Again, because of the distinction between set-off and recoupment, the provisions of N. J. S. A. 2A:14-27 do not become operative. They refer to “liquidated damages alleged by way of set-off.” Defendants’ claim on the note is for liquidated damages but it does not originate as a set-off.

Plaintiffs’ argument that the summary judgment dismissing the counterclaim creates a collateral estoppel or res judicata barrier to the use of the unpaid note merely as a defense by way of recoupment is without merit. True, the order dismissing the counterclaim will forever and everywhere preclude defendants from affirmatively seeking to recover on the note. But the court never adjudicated defendants’ substantive rights under it. It determined only that they had forfeited their remedy to collect it. The case of Washington Tp. v. Gould, 39 N. J. 527 (1963), is. readily distinguishable. Involved therein was a second attempt to litigate the constitutionality of a zoning ordinance completely prohibiting trailer parks after the court had previousty held it constitutional. Plaintiffs here rely on the language of the court when it stated that where a judgment of a court of competent jurisdiction directly determines a right, question or fact distinctly put in issue, such judgment estops the parties or their privies from thereafter re-litigating the same issue in a subsequent proceeding between them, regardless of its nature ox form. But the dismissal of defendants’ counterclaim here was simply an adjudication that the statute of limitations deprived them of a remedy. It did not “directly determine a right, question or fact distinctly put in issue” in connection with the note. Defendants’ substantive rights on the note were not put in issue. No substantive fact concerning the validity, execution, or consideration for the note were put in issue. The court never got beyond checking the due date on the note against a date on the calendar six years later to determine whether defendants’ affirmative claim had been asserted within the statutory period. This perfectly proper but nevertheless perfunctory examination of the note cannot set up a collateral estoppel to defeat defendants’ right of recoupment.

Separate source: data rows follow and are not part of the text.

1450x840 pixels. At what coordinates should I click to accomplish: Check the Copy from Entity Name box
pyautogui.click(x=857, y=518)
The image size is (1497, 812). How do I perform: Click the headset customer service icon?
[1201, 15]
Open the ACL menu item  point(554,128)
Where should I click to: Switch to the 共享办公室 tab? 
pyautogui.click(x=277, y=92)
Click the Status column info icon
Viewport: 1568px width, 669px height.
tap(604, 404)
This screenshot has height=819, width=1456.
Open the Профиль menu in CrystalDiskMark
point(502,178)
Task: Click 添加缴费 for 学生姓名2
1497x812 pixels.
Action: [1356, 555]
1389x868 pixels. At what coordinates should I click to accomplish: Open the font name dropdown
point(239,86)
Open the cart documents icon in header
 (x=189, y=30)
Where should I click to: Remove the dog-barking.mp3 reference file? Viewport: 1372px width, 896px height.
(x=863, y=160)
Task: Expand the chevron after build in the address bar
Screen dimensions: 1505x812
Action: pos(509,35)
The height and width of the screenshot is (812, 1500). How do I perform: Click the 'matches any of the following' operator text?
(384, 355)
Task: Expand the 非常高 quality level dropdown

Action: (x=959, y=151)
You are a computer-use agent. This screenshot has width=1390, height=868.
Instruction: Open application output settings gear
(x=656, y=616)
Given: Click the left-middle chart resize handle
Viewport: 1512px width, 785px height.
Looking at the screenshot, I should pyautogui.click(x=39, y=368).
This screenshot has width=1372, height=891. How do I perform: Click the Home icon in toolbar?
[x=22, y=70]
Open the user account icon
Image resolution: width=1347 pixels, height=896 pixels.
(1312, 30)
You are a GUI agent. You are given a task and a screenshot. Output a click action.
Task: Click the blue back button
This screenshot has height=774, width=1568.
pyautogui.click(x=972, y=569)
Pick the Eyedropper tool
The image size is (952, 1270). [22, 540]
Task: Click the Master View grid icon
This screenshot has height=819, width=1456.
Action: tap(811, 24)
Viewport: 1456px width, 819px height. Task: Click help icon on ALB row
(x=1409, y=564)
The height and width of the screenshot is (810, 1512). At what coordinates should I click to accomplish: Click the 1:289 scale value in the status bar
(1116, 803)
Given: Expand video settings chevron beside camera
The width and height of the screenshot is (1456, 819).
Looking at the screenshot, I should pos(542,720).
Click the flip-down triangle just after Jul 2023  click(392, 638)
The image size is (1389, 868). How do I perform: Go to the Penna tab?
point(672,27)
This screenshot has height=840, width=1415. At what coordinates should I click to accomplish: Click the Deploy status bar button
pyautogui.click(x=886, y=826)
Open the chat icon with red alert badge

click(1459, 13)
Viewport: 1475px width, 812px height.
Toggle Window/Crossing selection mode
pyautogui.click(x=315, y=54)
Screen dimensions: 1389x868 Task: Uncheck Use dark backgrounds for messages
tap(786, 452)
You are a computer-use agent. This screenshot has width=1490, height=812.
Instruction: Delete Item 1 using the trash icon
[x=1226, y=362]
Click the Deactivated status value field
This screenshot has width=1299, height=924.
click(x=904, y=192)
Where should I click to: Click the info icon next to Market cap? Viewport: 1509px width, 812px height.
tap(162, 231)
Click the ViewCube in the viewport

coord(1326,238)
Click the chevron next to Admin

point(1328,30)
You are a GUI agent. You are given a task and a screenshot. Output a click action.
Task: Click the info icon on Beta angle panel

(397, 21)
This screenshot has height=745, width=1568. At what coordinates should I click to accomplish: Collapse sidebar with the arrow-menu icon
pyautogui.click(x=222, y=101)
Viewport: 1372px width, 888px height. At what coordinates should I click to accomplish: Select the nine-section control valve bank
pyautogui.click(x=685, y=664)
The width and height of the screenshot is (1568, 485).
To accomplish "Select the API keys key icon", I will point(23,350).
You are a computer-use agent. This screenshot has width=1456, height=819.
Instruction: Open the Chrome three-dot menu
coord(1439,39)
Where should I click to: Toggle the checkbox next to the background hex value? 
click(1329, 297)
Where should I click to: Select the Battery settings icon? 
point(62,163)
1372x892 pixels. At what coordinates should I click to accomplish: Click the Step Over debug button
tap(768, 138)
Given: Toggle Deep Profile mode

The least troublesome of plaintiffs’ arguments to exclude the defense of recoupment is the failure to include it in the pretrial order. To begin with, R. 1:1-2 permits a relaxation of the rules “to secure a just determination.” The court is not unmindful of the importance of the pretrial order and the philosophy explained in Lertch v. McLean, 18 N. J. 68 (1955), and repeated in Muntz v. Newark City Hospital, 115 N. J. Super. 273 (App. Div. 1971). It does not commend the somewhat casual manner in which defendants approached the pretrial, at least as disclosed by their pretrial memo. On the other hand, defendants’ efforts to use the promissory note as some form of defense did not come to plaintiffs as a bolt out of the blue. It was not an “afterthought,” as in Muntz. And unlike the situation in Lertch, there will very clearly be real harm suffered by the defendants in this case if they cannot use the note for the very limited purpose of recoupment. They would be exposed to the patent inequity of having to pay $1,498.50 to someone who allegedly owes them $1,500. Presumably mandatory rules can be relaxed when “enforcement would be inconsistent with substantial justice,” as for example in allowing the defense of contributory negligence even when it has not been pleaded as mandated by R. 4:5-4. Douglas v. Harris, 35 N. J. 270 (1961).

Only one point remains to be clarified. Plaintiffs' attorneys suggested they might wish to present evidence to meet the defense of recoupment and show why the note was not paid if the court allowed this defense. Under the cir.cumstances, plaintiffs should have that opportunity if in fact they seek it. Plaintiffs therefore will be allowed two weeks from the receipt of this decision within which to request a hearing on the reasons for not paying the note. To the extent that those reasons are valid and proper, defendants' right of recoupment would be abated proportionately. If no such application is made within two weeks, a judgment will be entered in favor of defendants.